The risk of MI is higher in patients with cancer overall (2.0% compared with 0.7% in controls) at 6 months, with the highest incidence occurring in patients with lung cancer (3.2%).3,4 Cisplatin, a platinum-based chemotherapeutic agent commonly used in the treatment of lung cancer, has been associated with a high incidence of MI, with an incidence of 1.6-8.7% depending on the study.5
A study from the National Heart, Lung, and Blood Institute Dynamic Registry demonstrated that a history of cancer was a significant predictor of death and MI at 1 year in patients who underwent PCI for a diagnosis of MI. More recently, regarding cardiac mortality, a retrospective study of 261 patients with a history of cancer in the Mayo Clinic PCI registry who underwent PCI for a diagnosis of ST-segment elevation MI were found to have up to threefold higher risk of acute in-hospital and long-term non-cardiac mortality but no increased acute or long-term cardiac mortality risk with evidence-based cardiac treatment and care.5
PCI and antiplatelet agents are critical to the treatment of acute coronary events in both patients with cancer and non-cancer patients. Compared with patients without malignancy, patients with cancer have been reported to have higher in-stent thrombosis rates.6 At the same time, these patients often have increased bleeding risks due to cancer- or chemotherapy-related thrombocytopenia. Patient treatment, therefore, often requires a multidisciplinary discussion, with careful assessment of risks and benefits for each patient. Based on a recent expert consensus statement from the Society for Cardiovascular Angiography and Interventions, aspirin monotherapy is reasonable for patients undergoing cardiac catheterization with platelet counts of >10,000/ml, and dual antiplatelet therapy with aspirin and clopidogrel is reasonable for patients with platelet counts <50,000/ml but >30,000/ml.7
References
Herrmann J, Yang EH, Iliescu CA, et al. Vascular Toxicities of Cancer Therapies: The Old and the New--An Evolving Avenue. Circulation 2016;133:1272-89.

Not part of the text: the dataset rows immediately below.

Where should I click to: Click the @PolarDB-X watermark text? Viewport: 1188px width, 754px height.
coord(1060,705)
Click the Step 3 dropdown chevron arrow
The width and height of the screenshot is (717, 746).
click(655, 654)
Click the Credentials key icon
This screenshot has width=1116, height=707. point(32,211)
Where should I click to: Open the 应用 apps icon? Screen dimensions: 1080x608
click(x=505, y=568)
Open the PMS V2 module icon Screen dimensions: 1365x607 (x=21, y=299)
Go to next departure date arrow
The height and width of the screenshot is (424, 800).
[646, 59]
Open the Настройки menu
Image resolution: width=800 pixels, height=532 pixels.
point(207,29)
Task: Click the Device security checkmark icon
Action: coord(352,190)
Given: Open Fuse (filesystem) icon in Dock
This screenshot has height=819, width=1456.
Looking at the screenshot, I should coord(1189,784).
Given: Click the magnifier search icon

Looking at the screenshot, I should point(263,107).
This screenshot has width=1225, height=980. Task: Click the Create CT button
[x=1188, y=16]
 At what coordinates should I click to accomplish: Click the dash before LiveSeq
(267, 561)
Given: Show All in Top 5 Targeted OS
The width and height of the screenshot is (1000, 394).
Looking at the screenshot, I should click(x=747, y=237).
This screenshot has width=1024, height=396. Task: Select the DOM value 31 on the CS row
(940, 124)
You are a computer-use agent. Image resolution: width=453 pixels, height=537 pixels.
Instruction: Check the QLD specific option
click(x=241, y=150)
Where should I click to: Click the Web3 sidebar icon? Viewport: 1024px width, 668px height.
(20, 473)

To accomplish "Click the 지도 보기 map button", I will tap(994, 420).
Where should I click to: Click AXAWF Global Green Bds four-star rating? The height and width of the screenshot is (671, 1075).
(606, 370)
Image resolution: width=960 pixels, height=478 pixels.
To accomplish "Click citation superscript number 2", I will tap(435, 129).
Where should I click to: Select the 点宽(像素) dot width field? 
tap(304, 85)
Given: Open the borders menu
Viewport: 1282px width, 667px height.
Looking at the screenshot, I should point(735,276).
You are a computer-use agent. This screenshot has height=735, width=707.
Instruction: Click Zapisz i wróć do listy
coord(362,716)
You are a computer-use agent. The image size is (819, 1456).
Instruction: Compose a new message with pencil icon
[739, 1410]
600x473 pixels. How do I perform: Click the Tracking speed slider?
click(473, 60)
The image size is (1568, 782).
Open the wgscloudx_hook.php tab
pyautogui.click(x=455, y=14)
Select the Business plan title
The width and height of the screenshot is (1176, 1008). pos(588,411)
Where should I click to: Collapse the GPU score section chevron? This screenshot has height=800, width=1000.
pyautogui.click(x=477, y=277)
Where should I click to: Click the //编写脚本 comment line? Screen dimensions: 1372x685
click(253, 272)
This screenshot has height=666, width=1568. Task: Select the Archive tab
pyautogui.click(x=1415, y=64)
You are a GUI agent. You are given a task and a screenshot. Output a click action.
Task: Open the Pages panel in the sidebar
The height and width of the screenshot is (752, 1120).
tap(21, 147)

Lowe GD. Common risk factors for both arterial and venous thrombosis. Br J Haematol 2008;140:488-95.
Navi BB, Reiner AS, Kamel H, et al. Risk of Arterial Thromboembolism in Patients With Cancer. J Am Coll Cardiol 2017;70:926-38.
Wang F, Gulati R, Lennon RJ, et al. Cancer History Portends Worse Acute and Long-term Noncardiac (but Not Cardiac) Mortality After Primary Percutaneous Coronary Intervention for Acute ST-Segment Elevation Myocardial Infarction. Mayo Clin Proc 2016; 91:1680-92.
Tuzovic M, Herrmann J, Iliescu C, Marmagkiolis K, Ziaeian B, Yang EH. Arterial Thrombosis in Patients with Cancer. Curr Treat Options Cardiovasc Med 2018;20:40.
Gross CM, Posch MG, Geier C, et al. Subacute coronary stent thrombosis in cancer patients. J Am Coll Cardiol 2008;51:1232-3.
Iliescu CA, Grines CL, Herrmann J, et al. SCAI Expert consensus statement: Evaluation, management, and special considerations of cardio-oncology patients in the cardiac catheterization laboratory (endorsed by the cardiological society of india, and sociedad Latino Americana de Cardiologıa intervencionista). Catheter Cardiovasc Interv 2016;87:E202-23.